Mordecai twitched the Gyrocopter slighty to one side and looked down.  "I do believe that's his helmet, yes."  At that moment the form they attended leapt a full fifteen feet into the air and skitted like a cat across the sedan.  "Definately him, yes."  Mordecai concluded.

The teenager beside him hefted a large glass caraffe filled with a swirling, purplish liquid.  "Hrm, it's going to be tough not getting him in the cloud."  She mused out loud.

"I'll just let him know we are here, then, Doc."  Mordecai declared and gunned their little aircraft into a masterful dive.  

When they had first met the girl, not so long ago, she had asked them to call her "Marten".  She offered no other name, and no matter how they pressed she would not relent on that matter.  She was, as far as anyone could determine, an orphan, as well as one of the most phenomenal mental geniuses on the planet, and had no peer in the sciences or mechanical arts.  She had amazed them with her aptness at inventing and creating mechancial tools and chemical substances, which she did with such creativity and regularity that she seldom seemed to be out of her laboratory or the cavernous garage and could be found in one or the other at almost any hour of the day or night.  In response, they had begun to call her "Doc" or, even more frequently, "*Doc Marten*"; a gentle joke that played upon her name and that of her chunky black shoes.

Mordecai sliced downward rapidly and leveled out just above the heads of the bikers below, buffeting them with the downdraft of his props as he *buzzed* forward and back up.  As they lifted up, Doc dropped her caraffe over the side ... another of her many inventions.

The beaker shattered into a thousand flickering pieces on the street and, with contact in the air, exploded into a cloud of thick, red-purple smoke.  Too fast to correct, three of the bikers drove through the cloud as the pack raced down the street.  As they emerged from that brume they weaved unsteadily and each slumped off his bike, wholley unconcious, tumbling like drunkards to the street and rolling like rag dolls along the pavement.  The substance was a harmless gas that caused almost instant unconciousness which lasted for several hours.  The bikers may break a few bones in their fall, but that would be the price they paid for their crimes.  Doc Marten crowed as the gyrocopter rose into the air and banked to come back for another pass, wiping water from her goggles with one sleeve.

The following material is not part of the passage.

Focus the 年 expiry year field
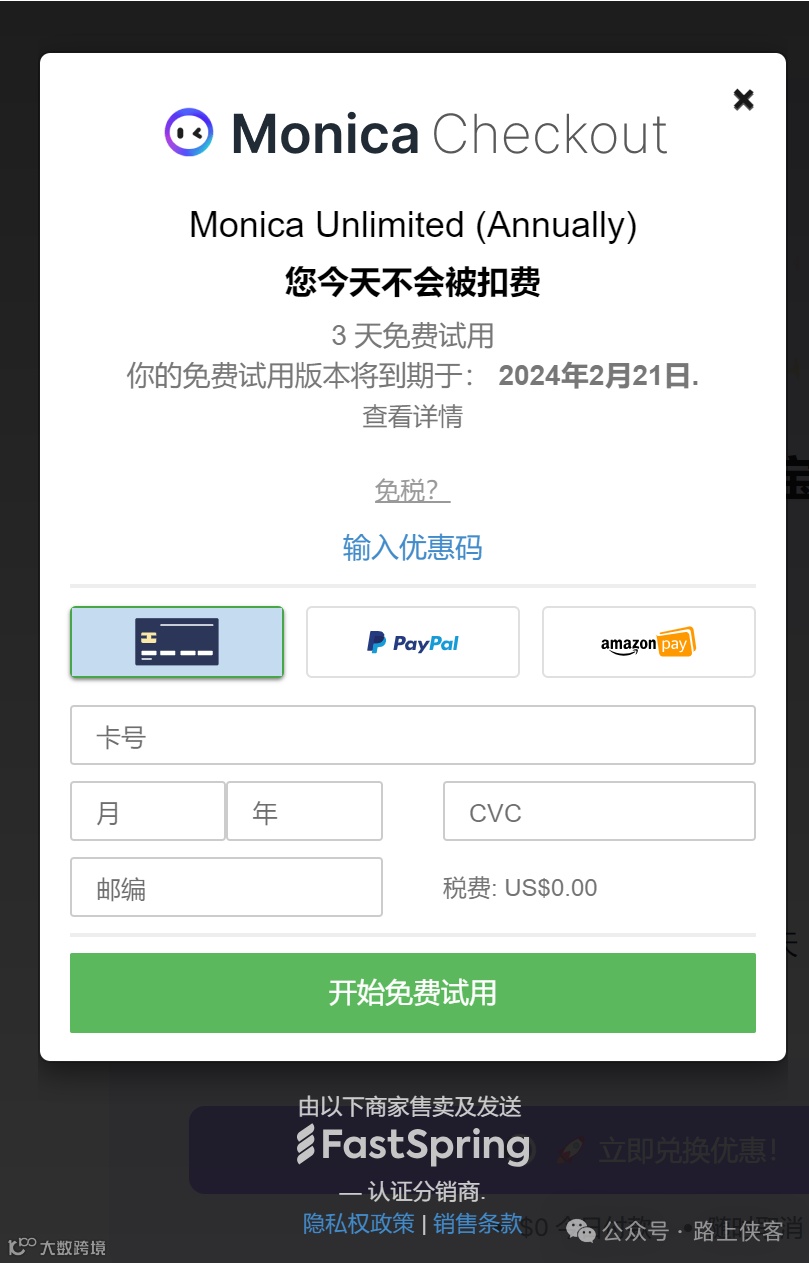The width and height of the screenshot is (809, 1263). tap(305, 811)
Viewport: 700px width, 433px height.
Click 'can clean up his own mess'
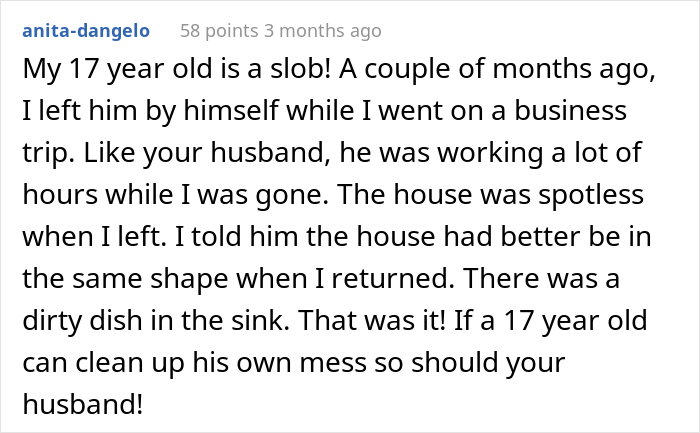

At a corner several blocks up a cab screeched to a stop.  John Arm stepped out and resettled his fedora on his head, glancing over his shoulder at the cabby.  

"Leave the meter running, I'll be back in a few, pal."  He said and walked into the intersection.  Down the street the gunfight raced toward him.  Arm grunted and flicked open his trench-coat like a gunfighter's duster and drew a massive .44 revolver from somewhere inside.  Neither the bikers nor the men in the sedan seemed to notice a lone man standing in the middle of an intersection on a rainy night.  Between the shush of rain and the crack of gunfire, no-one heard his words as he grimly raised his gun.

"She wasn't anyone to you, and she didn't deserve to die."

He pulled the trigger.  Once.

The front left tire of the sedan *exploded* and the driver lost control of the car.  It swerved and plowed THROUGH a fence and *crashed* against the side of an abandoned chemical plant outbuilding.


----------



## ledded (Aug 30, 2004)

WooHOOOOOO!


Niiiice.  Very nice start there Heap.  Writing comic-style is fun, isnt it?  A challenge, sometimes, but it looks like you are having a blast with it.

I'm lovin' it so far, it's taking off like a cannon-shot.


----------



## AteoFiel (Aug 30, 2004)

Nice action packed start.

Also love the hero who retired for being shoved out of the closet.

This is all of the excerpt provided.